Written by Laura Schmidt
Documenting DH is a project from the Digital Humanities Research Network (DHRN). It consists of a series of audio interviews with various humanities scholars and students around the University of Wisconsin-Madison campus. Each interviewee is given a chance to talk about how they view data, work with data, manage data, or teach data to others. Most recently, we interviewed Christina Koch, the Research Computing Facilitator at the University of Wisconsin’s Center for High Throughput Computing. Mainly working with scientists, she works with scholars who work with large-scale computational projects. Her interview is now accessible on the DHRN website.
First things first, what kind of humanities projects would your Center be interested in or could contribute to?
Christina’s center provides computing, the best project being one that uses computing in some way as a part of the analysis or study, particularly at a large scale. If someone had a project where they had a script or program that was analyzing text data and they had a lot, a lot, a lot of text data, that would possibly be a good fit, because analyzing thousands of documents on your own computer is going to take a long time. Truly anything where you’re somehow managing, analyzing, changing, and creating things using data, the Center can help.
How do you think data differs in different disciplines and fields?
Christina’s conversations with digital humanists is that the data that they’re working with is in-between in some ways. There is both text and image data, but the challenge is that it’s not as structured as the data in other fields. There are limits on what sequence data is supposed to look like—strings of letters—and there are programs that check and remove things that shouldn’t be there. That’s very simple and easy to deal with.
Though not as familiar with DH projects, the challenges she sees in these projects (which range from images you want to OCR or analyze to image recognition through machine-learning to working with digitized texts) is dealing with the structure-less-ness of the data. Heather, our interviewer, couldn’t help but chime in: “It’s messy! Messy and fuzzy data!” Christina agrees and argues that analysis is dealing with the messiness.
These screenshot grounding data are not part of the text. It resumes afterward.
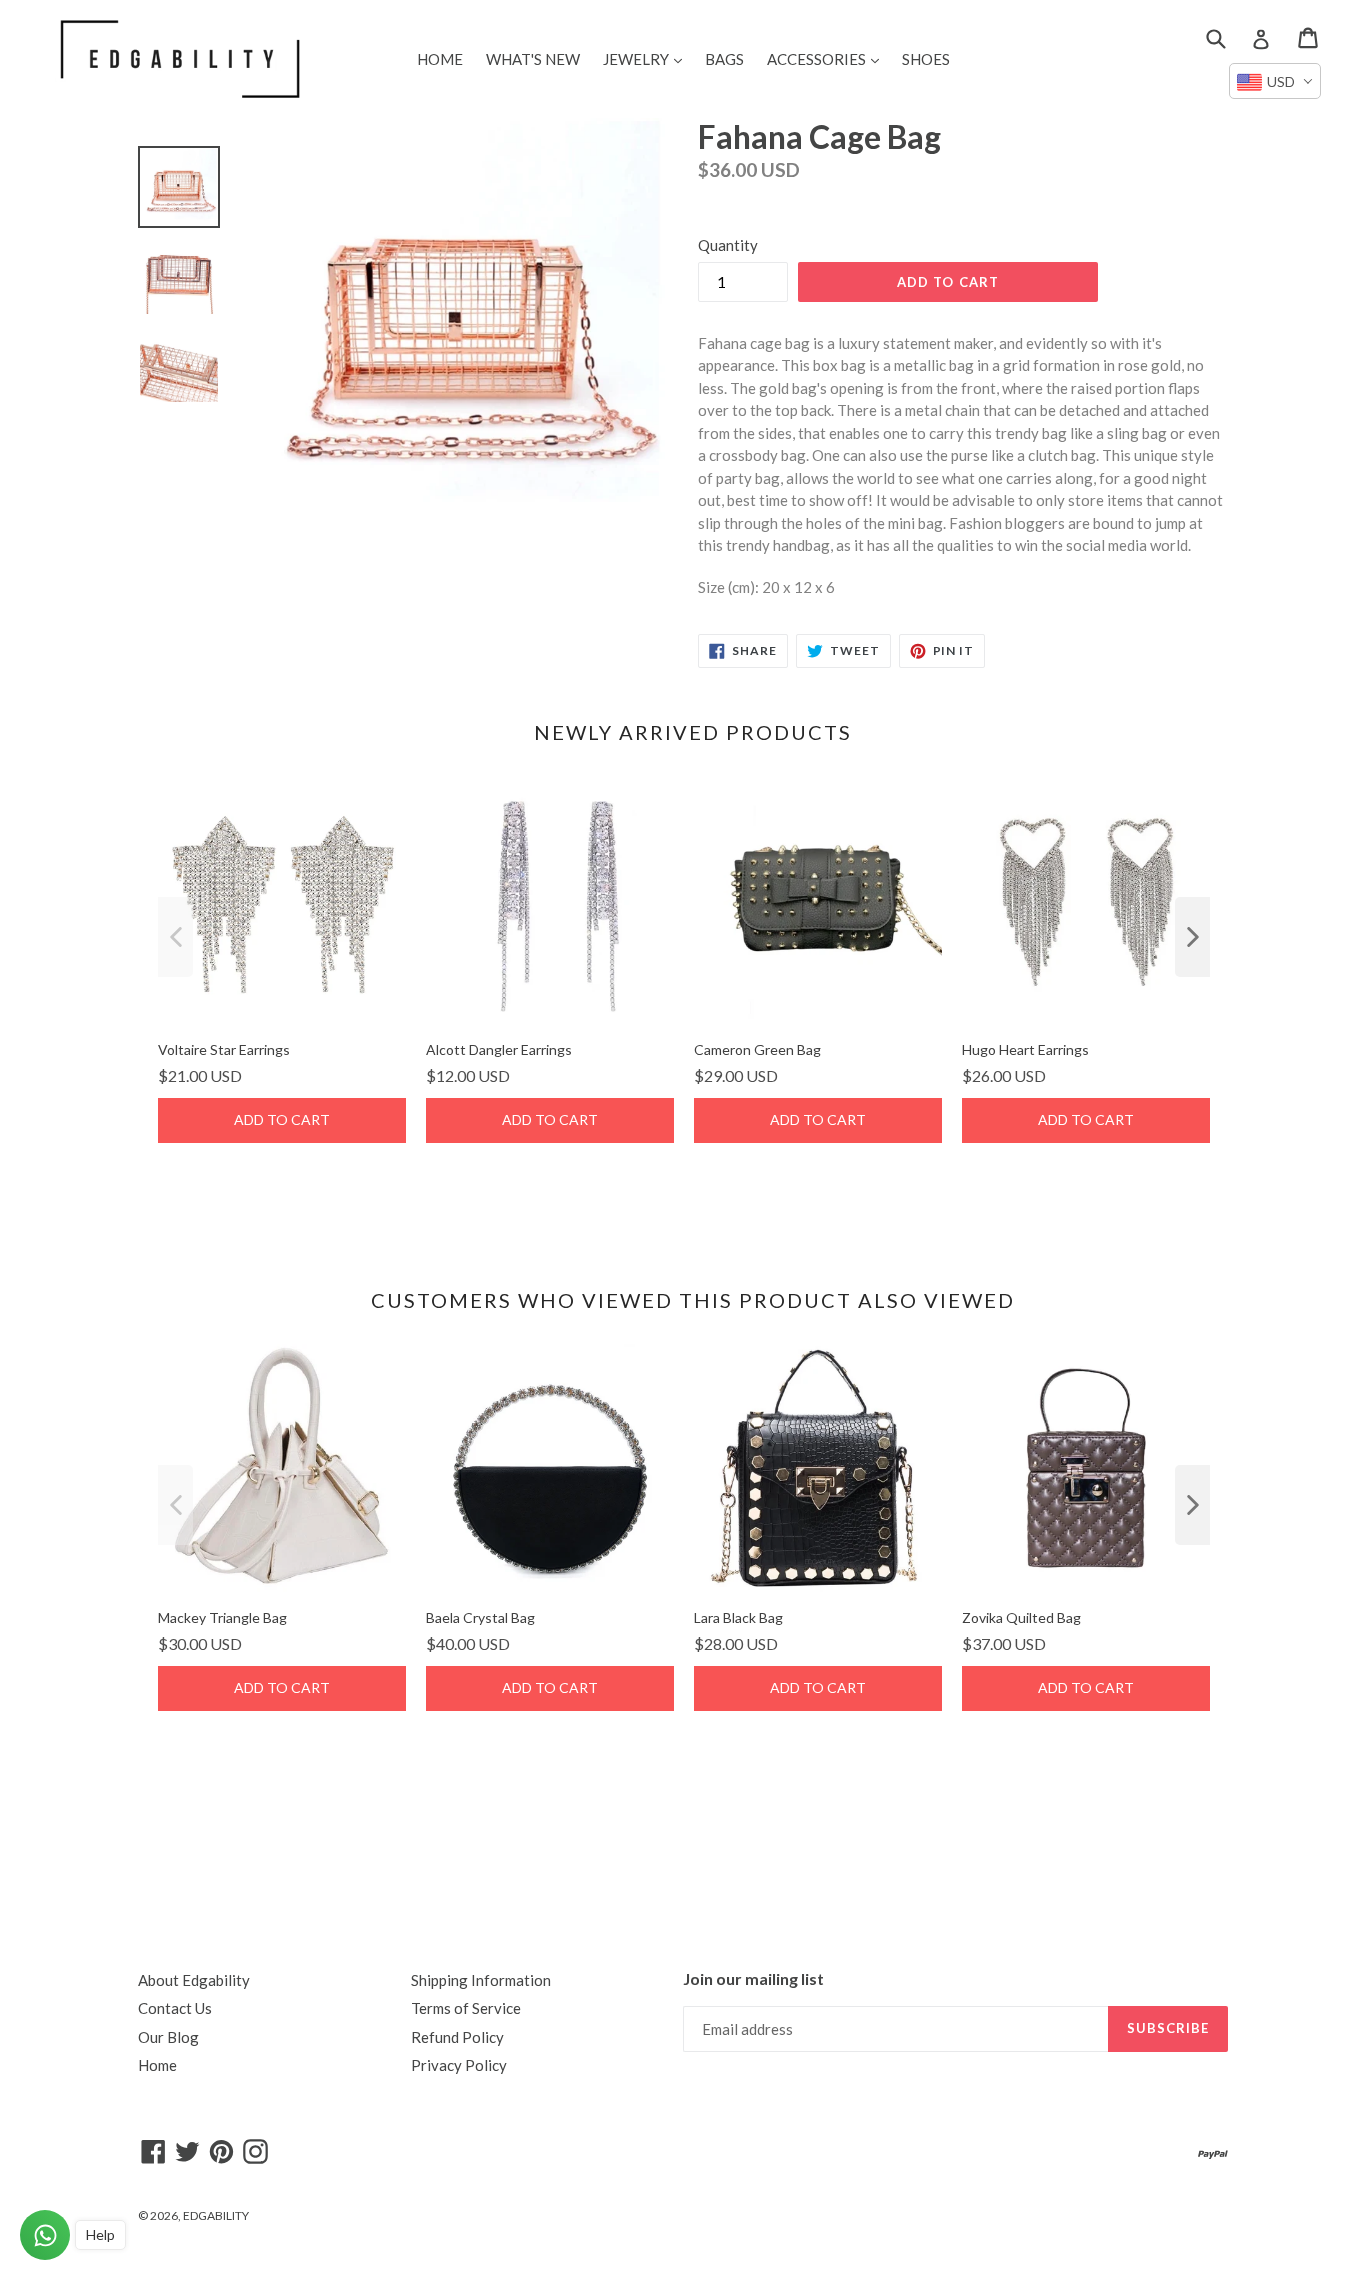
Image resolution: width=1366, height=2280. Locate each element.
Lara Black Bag (738, 1617)
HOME (440, 59)
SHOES (926, 59)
Christina admits that she doesn’t have the more detailed subject-specific knowledge that would be useful for specific data types, but she really enjoys teaching people data management. Data in general is hard and we often don’t have any data skills. With her experience as a math major, not even Christina was taught data management. Even basic data management is something she had to learn on-the-ground: “I’ve had the experience of, “oh, so if I want to analyze the number of people who come to our office hours, we have to track that! We have to write that down! I should probably have a spreadsheet with that kind of information.” We all laughed at these first steps that Christina remembered, particularly because she’s taught workshops on basic data management skills through the Data Carpentry Organization, a non-profit that teaches data skills to researchers.
One of the biggest things she can recommend, particularly for humanists who deal with messy data, is taking the time to create metadata. It’s a tool that you can leverage to make things easier for yourself. She admits that it’s boring and unsexy, but there is power in metadata, even in just naming your files correctly, so you can go back to them. Even in Christina’s own workflows—not even doing research—she says that working a little up front, making a plan of her organizational system and putting in an ounce of effort sticking to it, she saves herself a lot of time. “It’s very basic, but very powerful.”
So what do you find most interesting and exciting about the data you work with?
On one hand, Christina notes, data can feel like a huge burden, because it can be really big and unwieldy. There are piles and piles of data, particularly in the life sciences, where sequencing has become cheap, but people don’t know what to do with it. It’s new and the methods, tools and how you’re supposed to deal with it haven’t been taught. Christina argues that lab protocols are clear, because they tell you how to do x, y, and z, but data isn’t talked about enough. There are a constant sea of questions: How do you archive it, how many copies do you keep, do you keep the raw data or also the analyzed data? It overwhelms everyone.
Christina feels that the most exciting thing about the data explosion happening is the messiness. With the growth of computing, to even analyze a terabyte of any kind of data would be next to impossible twenty or thirty years ago, unless you were at a very, very fancy computer center. The possibilities of doing new research and being able to look for patterns on a larger scale is what Christina loves. The exploratory find-what’s-out-there thing is really, really interesting to her. There are things out there that you wouldn’t be able to learn otherwise without computing.